Language makes me smile, and sometimes laugh. Maybe you'll laugh, too!

Yiddish has been confusing people for a very long time.

Yiddish has been confusing people for a very long time.

What is Yiddish?

Yiddish is a hybrid language born in Eastern and Central Europe during the Middle Ages. It is comprised of German, Hebrew, and Slavic, with Romance language and other elements too.

The Yiddish language has pervaded other cultures so much so that the odds are high that almost everyone you have spoken with has used Yiddish at some point, perhaps without even noticing!

The following list is just a sample of the myriads upon myriads of Yiddish words and phrases used in everyday language... with a little Yinglish thrown in for good measure.

Yiddish Words and Phrases and Their Meanings

Alevay: (ah-le-VAI) May it be so; if only...; as if (ironically)

[Data excerpts]
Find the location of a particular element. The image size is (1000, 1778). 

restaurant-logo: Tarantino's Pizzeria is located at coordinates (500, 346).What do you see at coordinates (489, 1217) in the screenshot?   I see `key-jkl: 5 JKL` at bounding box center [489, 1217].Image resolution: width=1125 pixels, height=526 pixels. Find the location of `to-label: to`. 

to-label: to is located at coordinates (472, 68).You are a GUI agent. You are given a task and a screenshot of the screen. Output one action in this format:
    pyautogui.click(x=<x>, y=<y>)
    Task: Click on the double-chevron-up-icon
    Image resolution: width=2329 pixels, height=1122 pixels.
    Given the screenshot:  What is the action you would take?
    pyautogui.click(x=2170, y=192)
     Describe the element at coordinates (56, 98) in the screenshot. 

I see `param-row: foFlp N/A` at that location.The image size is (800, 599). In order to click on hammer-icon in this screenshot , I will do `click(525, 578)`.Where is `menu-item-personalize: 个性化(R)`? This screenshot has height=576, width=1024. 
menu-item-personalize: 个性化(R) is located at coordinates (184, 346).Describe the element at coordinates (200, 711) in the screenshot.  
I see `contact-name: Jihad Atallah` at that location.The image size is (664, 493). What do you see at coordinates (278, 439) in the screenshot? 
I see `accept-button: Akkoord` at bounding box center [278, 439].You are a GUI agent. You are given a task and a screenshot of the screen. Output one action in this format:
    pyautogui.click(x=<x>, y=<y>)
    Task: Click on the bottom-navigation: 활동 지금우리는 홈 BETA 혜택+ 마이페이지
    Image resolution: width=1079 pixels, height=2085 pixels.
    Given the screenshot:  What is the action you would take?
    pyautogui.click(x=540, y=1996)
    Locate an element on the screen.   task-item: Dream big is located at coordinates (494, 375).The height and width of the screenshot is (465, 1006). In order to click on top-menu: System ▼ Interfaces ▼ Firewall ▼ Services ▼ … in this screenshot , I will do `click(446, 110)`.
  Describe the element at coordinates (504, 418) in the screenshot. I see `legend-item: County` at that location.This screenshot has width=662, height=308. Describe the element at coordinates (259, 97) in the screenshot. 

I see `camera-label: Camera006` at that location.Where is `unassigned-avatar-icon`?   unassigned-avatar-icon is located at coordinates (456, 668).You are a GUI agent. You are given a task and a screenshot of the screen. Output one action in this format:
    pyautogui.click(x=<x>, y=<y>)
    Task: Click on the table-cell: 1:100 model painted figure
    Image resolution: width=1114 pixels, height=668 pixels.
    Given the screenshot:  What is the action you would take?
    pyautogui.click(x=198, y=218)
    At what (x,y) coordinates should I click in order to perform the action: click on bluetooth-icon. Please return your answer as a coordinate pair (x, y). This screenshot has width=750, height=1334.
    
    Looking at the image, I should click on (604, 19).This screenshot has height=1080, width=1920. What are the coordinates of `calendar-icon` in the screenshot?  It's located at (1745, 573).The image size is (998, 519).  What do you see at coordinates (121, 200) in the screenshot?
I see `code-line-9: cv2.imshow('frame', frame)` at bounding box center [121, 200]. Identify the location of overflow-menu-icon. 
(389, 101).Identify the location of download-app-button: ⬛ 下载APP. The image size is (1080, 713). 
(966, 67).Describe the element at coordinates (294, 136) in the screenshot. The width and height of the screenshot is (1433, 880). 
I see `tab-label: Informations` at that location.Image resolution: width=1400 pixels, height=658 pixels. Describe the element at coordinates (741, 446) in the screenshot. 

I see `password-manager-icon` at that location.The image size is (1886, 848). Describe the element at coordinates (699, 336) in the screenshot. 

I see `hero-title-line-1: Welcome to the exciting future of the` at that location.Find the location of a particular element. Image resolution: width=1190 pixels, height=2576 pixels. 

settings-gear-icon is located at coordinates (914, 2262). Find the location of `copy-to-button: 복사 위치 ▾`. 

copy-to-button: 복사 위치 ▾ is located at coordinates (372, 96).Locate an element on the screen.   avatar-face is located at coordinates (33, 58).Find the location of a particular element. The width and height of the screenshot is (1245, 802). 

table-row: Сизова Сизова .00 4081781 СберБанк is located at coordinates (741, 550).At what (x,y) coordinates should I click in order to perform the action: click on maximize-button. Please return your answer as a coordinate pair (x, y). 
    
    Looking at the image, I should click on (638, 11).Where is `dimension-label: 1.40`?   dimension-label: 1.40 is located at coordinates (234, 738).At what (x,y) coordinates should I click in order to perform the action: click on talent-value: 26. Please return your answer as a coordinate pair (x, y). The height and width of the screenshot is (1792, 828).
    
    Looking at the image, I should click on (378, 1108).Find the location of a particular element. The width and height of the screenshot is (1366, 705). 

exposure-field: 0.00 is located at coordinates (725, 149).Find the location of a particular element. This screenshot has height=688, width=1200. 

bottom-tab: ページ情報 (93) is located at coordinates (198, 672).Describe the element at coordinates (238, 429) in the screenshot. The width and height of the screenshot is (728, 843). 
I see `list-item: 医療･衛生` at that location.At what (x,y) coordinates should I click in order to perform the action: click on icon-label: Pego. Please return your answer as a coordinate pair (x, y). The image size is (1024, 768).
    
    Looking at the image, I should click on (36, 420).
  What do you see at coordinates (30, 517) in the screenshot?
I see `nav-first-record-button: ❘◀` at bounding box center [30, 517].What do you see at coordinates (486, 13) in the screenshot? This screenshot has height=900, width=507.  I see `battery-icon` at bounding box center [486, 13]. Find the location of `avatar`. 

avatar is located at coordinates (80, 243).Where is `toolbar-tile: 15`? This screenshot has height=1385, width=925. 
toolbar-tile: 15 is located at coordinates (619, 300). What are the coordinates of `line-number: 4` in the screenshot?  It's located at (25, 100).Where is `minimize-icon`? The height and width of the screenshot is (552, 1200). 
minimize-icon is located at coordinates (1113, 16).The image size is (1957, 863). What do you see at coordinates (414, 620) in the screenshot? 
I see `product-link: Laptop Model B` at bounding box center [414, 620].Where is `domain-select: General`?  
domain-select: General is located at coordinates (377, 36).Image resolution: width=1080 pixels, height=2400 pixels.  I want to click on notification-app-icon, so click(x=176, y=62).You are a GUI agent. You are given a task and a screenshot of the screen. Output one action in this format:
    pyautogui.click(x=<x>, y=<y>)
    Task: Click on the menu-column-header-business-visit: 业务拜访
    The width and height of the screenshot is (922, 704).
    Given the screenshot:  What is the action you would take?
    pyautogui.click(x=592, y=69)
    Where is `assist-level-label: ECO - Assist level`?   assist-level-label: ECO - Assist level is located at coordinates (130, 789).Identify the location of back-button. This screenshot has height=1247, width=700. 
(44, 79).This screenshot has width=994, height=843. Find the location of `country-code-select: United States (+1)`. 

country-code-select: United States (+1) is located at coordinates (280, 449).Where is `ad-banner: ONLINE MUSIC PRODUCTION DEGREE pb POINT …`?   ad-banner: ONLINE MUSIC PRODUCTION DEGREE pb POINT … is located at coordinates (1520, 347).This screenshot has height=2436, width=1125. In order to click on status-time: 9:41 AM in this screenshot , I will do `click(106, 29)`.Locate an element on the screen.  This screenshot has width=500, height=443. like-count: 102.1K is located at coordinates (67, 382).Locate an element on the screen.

PROBLEM SET ->
a) Answer the following questions using the passage on Yiddish.
(i) In which region and during which period was Yiddish born?
(ii) Which three languages does the passage say Yiddish is comprised of?
(iii) What meanings does the list give for "Alevay"?
b) Extract the portion of the passage on Yiddish from "Language makes me" up to and including "other elements too.".
c) Extend the passage on Yiddish, continuing from the point at which it stops.

PER-TASK OUTPUTS ->
a)
(i) Eastern and Central Europe, during the Middle Ages.
(ii) German, Hebrew, and Slavic.
(iii) May it be so; if only...; as if (ironically).

b)
Language makes me smile, and sometimes laugh. Maybe you'll laugh, too!

Yiddish has been confusing people for a very long time.

Yiddish has been confusing people for a very long time.

What is Yiddish?

Yiddish is a hybrid language born in Eastern and Central Europe during the Middle Ages. It is comprised of German, Hebrew, and Slavic, with Romance language and other elements too.

c)
All right already!: It's enough!, Shut up!, I can't take any more of this!, an expression of exasperation

Jewish appetizing.  Looks appetizing, yes?  Just don't be a chazzer.

Jewish appetizing. Looks appetizing, yes? Just don't be a chazzer.

Appetizing: Not an adjective, this word refers to the dairy and fish goods of a deli (i.e. herring, lox, cheeses, etc.) but not meat. Traditionally served with bagels.

Ay ay ay!: This all-inclusive and eloquent expression can be used to signify regret, happiness, surprise, scorn, worry, admonition, rebuke, or congratulations. Just don't confuse it with oy oy oy!

Blintz: A thin pancake rolled around cheese or fruit filling, served with sour cream

Borscht: Beet soup, or cherry soup

Bris: Circumcision

Chak: (KHAHK) To nag.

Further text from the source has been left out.